On 15 October 1841, Vivian was promoted to lieutenant-colonel, and on 5 January 1843 was removed to the 1st Madras European regiment, afterwards the Royal Dublin Fusiliers. From 1844 to 1847, he was again at home on furlough, and on his return to India, having the reputation of a smart commanding officer was posted to the command of several native infantry regiments in succession. On 14 August 1849, he was appointed adjutant-general of the Madras Army. He was promoted to brevet colonel on 15 September 1851, and on his resignation of the post of adjutant-general in August 1853, he was complimented in general orders for his services by the commander-in-chief, Madras (29 August 1853).

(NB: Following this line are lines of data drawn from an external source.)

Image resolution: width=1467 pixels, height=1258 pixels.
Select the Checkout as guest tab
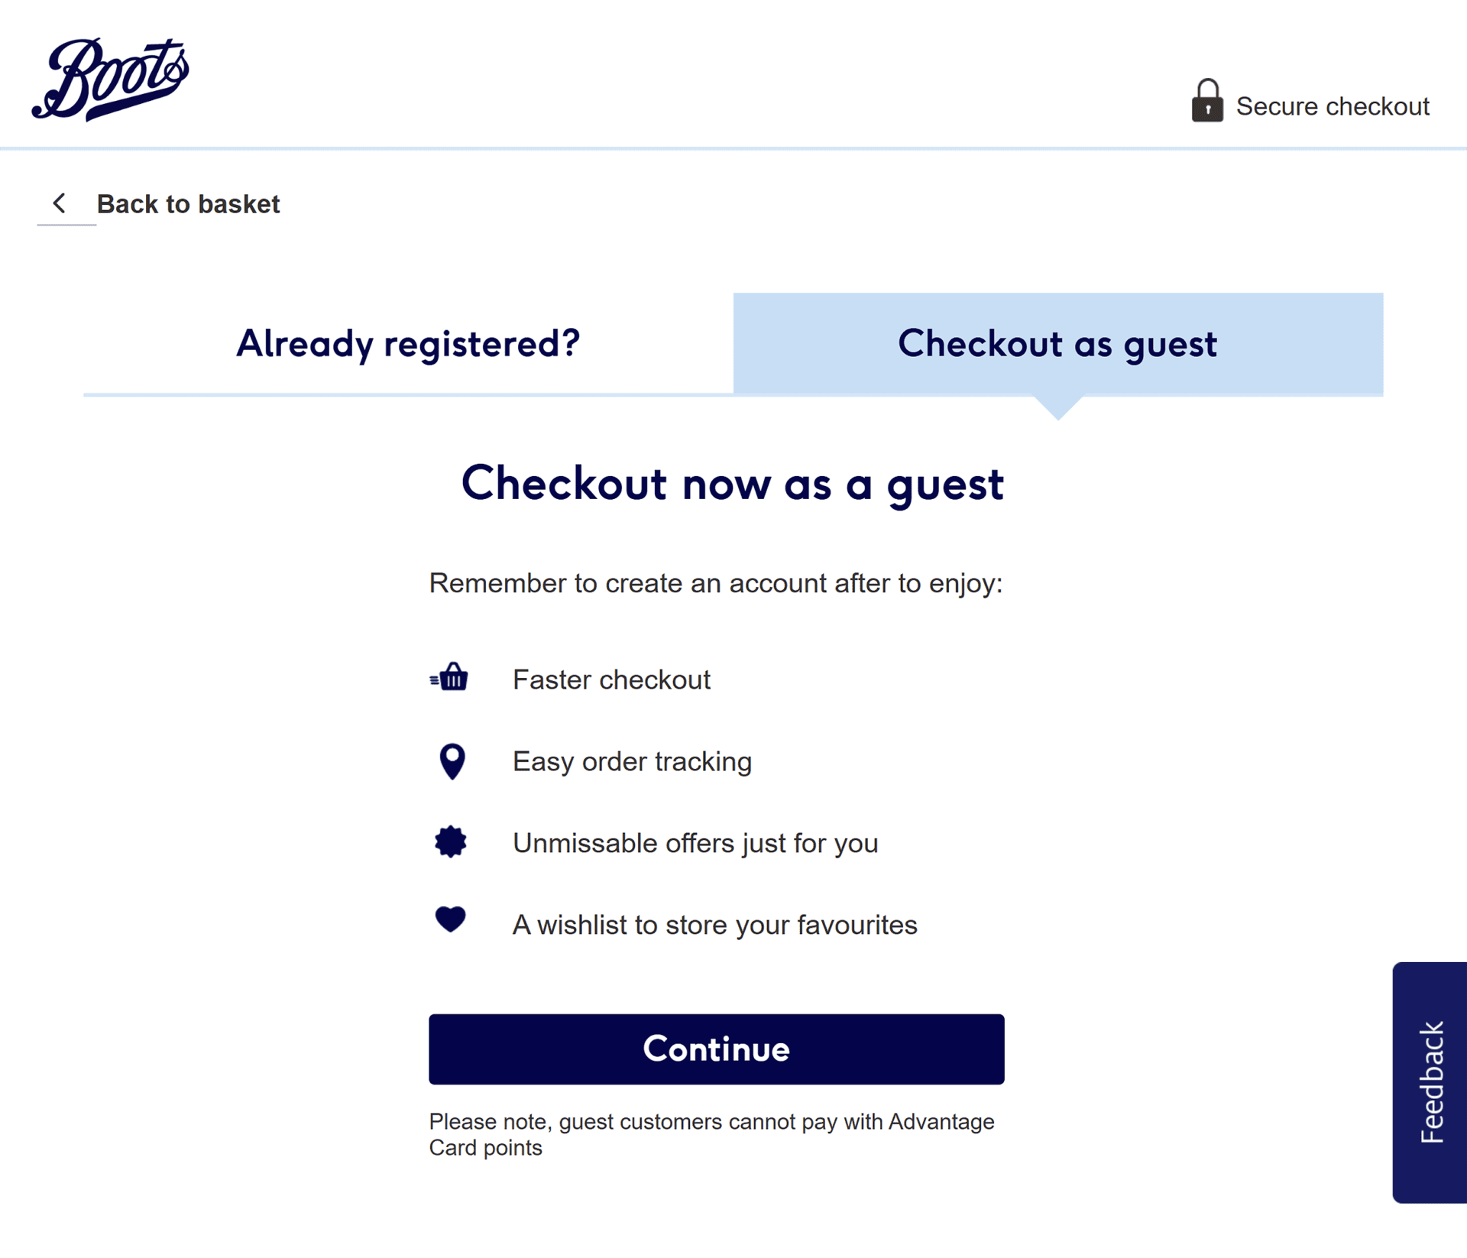[1057, 344]
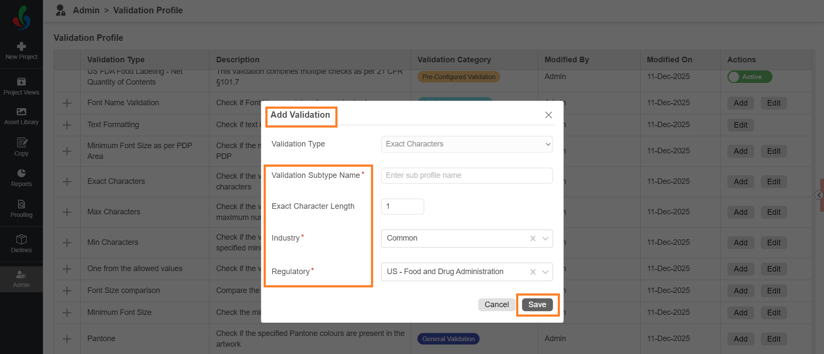Expand the Regulatory dropdown arrow
Image resolution: width=824 pixels, height=354 pixels.
(545, 272)
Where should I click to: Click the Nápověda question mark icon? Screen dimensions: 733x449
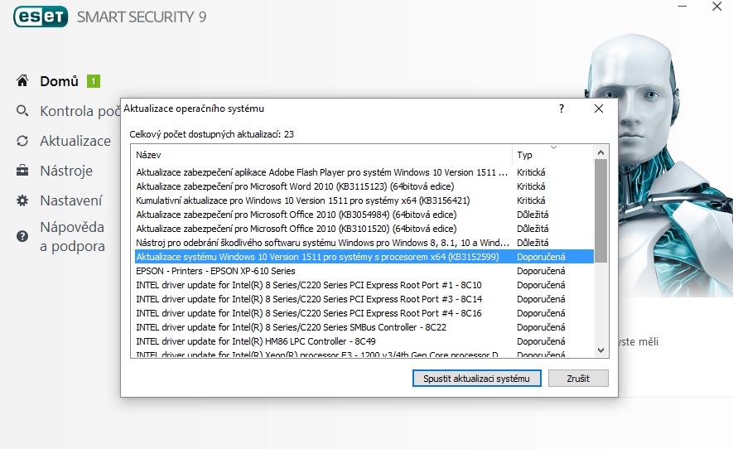pyautogui.click(x=23, y=237)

Vivian returned to England in January 1854, and on 28 November was promoted to major general. In 1855 he became a director of the East India Company. On 25 May of that year he was appointed to command the Turkish contingent in the Crimea, with the local rank of lieutenant-general. He organised this force of twenty thousand men, and with it during the winter of 1855–56 occupied the position of Kerch. For his Crimean services Vivian received the thanks of the government, the first class of the Turkish Order of the Medjidie, and the Turkish war medal.

On 22 January 1857, Vivian was appointed a Knight Commander of the Order of the Bath, and on 21 September 1858 was appointed by the crown a member of the newly constituted Council of India. On 30 September 1862, he was given the first and only colonelcy of the 102nd Regiment of Foot (Royal Madras Fusiliers), and, after its amalgamation in 1881 with the 103rd Foot to form the Dublin Fusiliers, was Colonel of the 1st Battalion of the new regiment. He was promoted lieutenant-general on 24 October 1862, and general on 22 November 1870. He was advanced to Knight Grand Cross of the Order of the Bath on 20 May 1871. He was a deputy-lieutenant for the city of London.

He retired from the service on a pension in 1877 and died on 3 May 1887 at his residence at Brighton, Sussex.

==Family==
Vivian married, in 1846, Emma, widow of Captain Gordon of the Madras army. She died only four days before his death in 1887.